--- EXTRACTED ENTRIES Enclosed Below ---

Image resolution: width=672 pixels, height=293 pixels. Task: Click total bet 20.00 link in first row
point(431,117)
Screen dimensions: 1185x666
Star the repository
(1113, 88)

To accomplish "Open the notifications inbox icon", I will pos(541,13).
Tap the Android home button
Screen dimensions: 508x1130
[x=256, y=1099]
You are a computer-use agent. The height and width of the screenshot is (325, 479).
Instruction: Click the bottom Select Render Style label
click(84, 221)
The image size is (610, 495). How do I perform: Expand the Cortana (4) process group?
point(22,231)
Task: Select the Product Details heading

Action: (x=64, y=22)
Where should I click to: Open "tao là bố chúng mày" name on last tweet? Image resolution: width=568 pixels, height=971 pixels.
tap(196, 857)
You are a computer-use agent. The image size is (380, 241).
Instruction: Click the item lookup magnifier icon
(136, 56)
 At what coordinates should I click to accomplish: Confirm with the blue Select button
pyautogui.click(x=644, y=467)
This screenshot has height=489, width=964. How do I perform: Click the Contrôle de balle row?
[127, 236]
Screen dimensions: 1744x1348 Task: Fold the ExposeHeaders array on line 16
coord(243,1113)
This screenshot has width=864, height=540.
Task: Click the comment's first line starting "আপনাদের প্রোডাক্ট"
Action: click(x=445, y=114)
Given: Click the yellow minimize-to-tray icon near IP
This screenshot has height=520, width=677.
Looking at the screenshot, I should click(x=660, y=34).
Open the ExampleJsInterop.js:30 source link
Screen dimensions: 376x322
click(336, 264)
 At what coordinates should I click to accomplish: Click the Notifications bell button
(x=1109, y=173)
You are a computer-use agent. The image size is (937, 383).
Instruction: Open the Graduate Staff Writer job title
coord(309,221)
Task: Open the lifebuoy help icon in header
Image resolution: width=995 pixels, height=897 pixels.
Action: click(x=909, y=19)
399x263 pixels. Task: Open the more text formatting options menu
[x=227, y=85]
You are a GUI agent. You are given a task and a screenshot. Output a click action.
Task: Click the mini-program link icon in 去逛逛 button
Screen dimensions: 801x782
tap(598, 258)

--- End of Enclosed EXTRACTED ENTRIES ---

THE TASK - Return the lines containing "agent", taking each one from the listing.

ANSWER TO THIS TASK -
You are a computer-use agent. The height and width of the screenshot is (325, 479).
You are a computer-use agent. The image size is (380, 241).
You are a computer-use agent. The image size is (937, 383).
You are a GUI agent. You are given a task and a screenshot. Output a click action.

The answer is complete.